Content starts

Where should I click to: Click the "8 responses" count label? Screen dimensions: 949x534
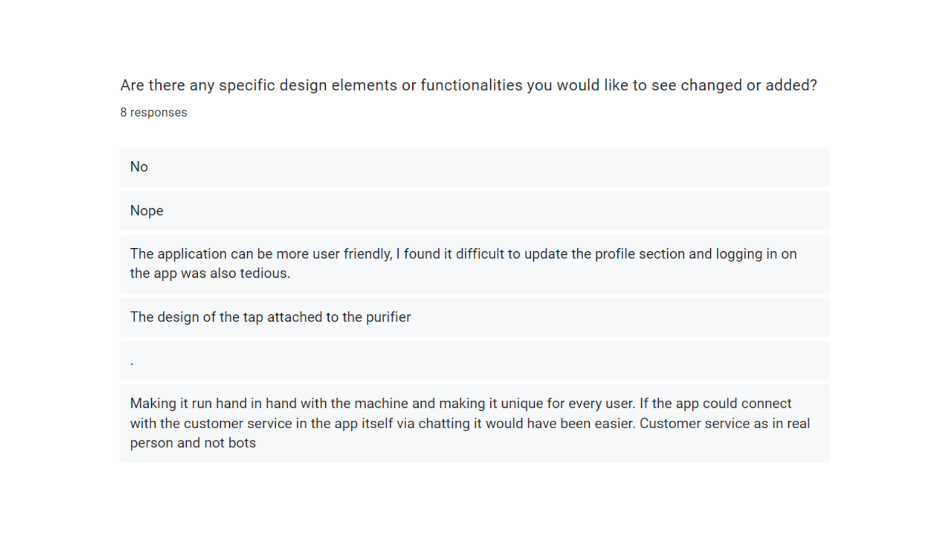click(154, 113)
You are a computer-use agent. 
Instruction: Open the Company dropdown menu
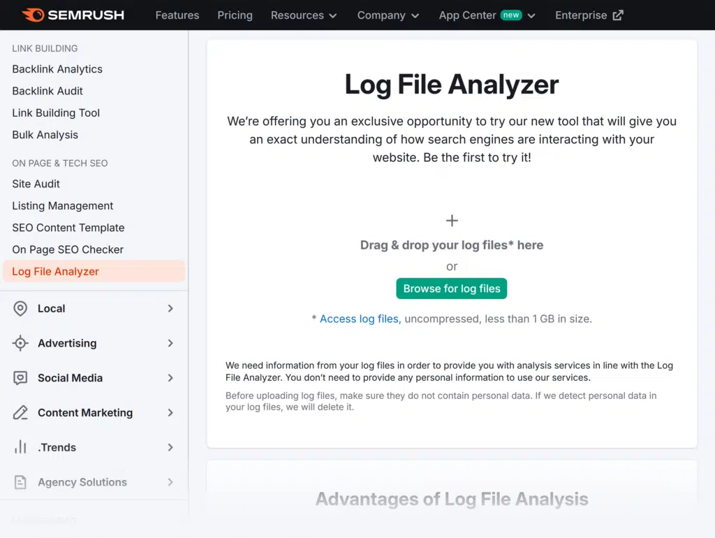[388, 15]
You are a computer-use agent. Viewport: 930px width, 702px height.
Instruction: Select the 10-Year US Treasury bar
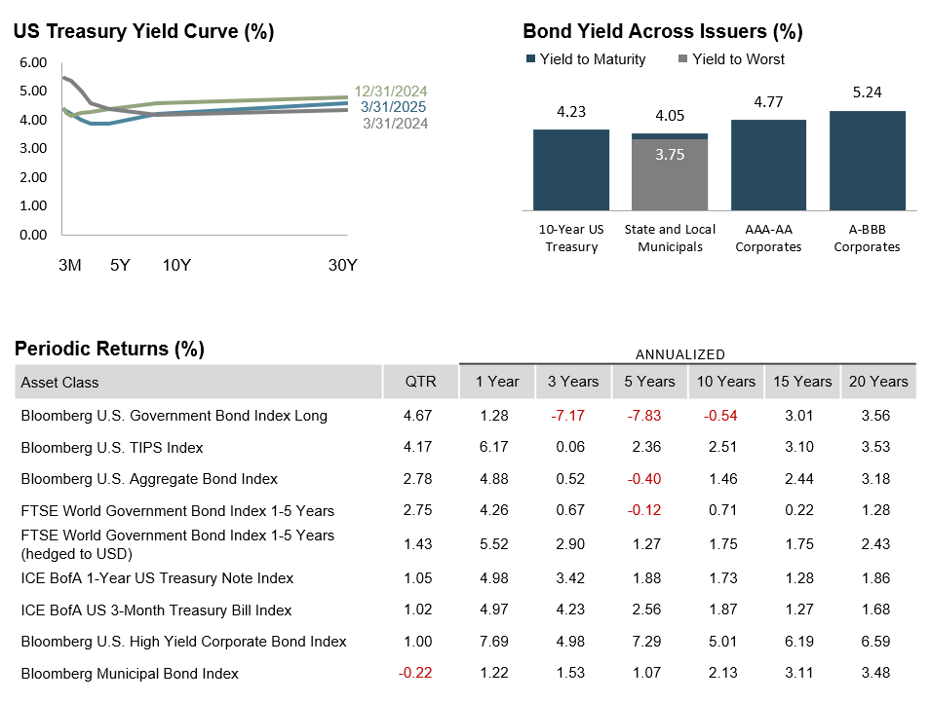pyautogui.click(x=570, y=169)
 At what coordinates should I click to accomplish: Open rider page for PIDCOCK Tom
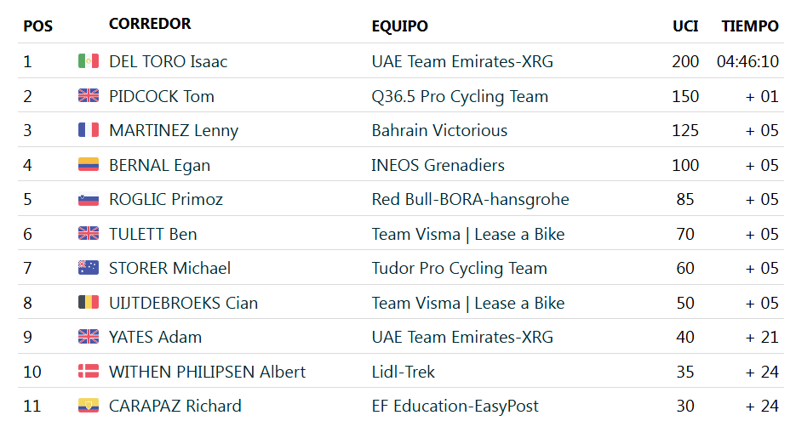[162, 96]
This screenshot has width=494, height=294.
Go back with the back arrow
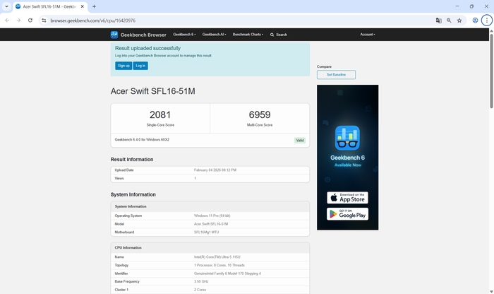tap(7, 20)
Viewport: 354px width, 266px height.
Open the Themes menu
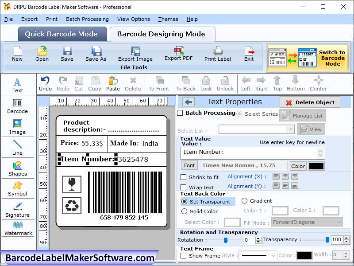tap(168, 19)
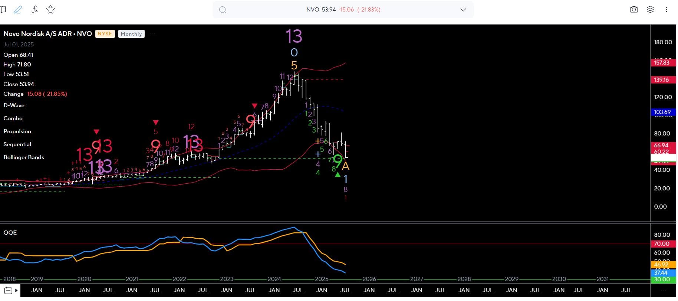Viewport: 678px width, 301px height.
Task: Click the NYSE exchange badge
Action: (105, 34)
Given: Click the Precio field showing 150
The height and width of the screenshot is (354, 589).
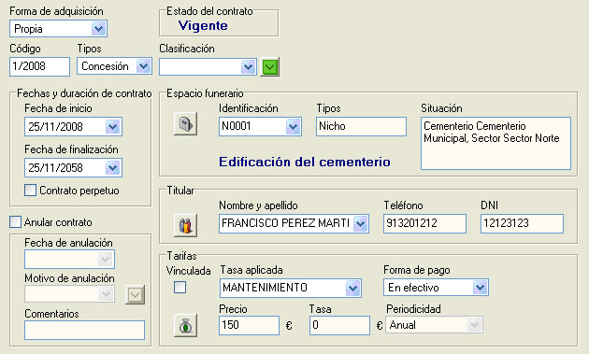Looking at the screenshot, I should coord(249,325).
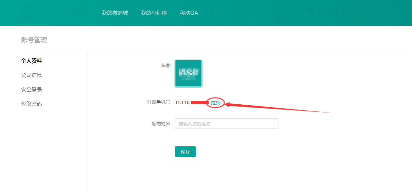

Content ends

__Directions__. Restate the material word for word, minus pictures.

__Result__.
Where should I click to: Click the "8 responses" count label? Screen dimensions: 949x534
click(154, 113)
You are a computer-use agent. 
Instruction: Open the Company dropdown menu
[388, 15]
You are a computer-use agent. Viewport: 930px width, 702px height.
Instruction: Select the 10-Year US Treasury bar
pyautogui.click(x=570, y=169)
 At what coordinates should I click to accomplish: Open rider page for PIDCOCK Tom
[162, 96]
This screenshot has width=494, height=294.
Go back with the back arrow
tap(7, 20)
Viewport: 354px width, 266px height.
Open the Themes menu
tap(168, 19)
Viewport: 678px width, 301px height.
Task: Click the NYSE exchange badge
Action: (105, 34)
Given: Click the Precio field showing 150
The height and width of the screenshot is (354, 589).
Looking at the screenshot, I should coord(249,325).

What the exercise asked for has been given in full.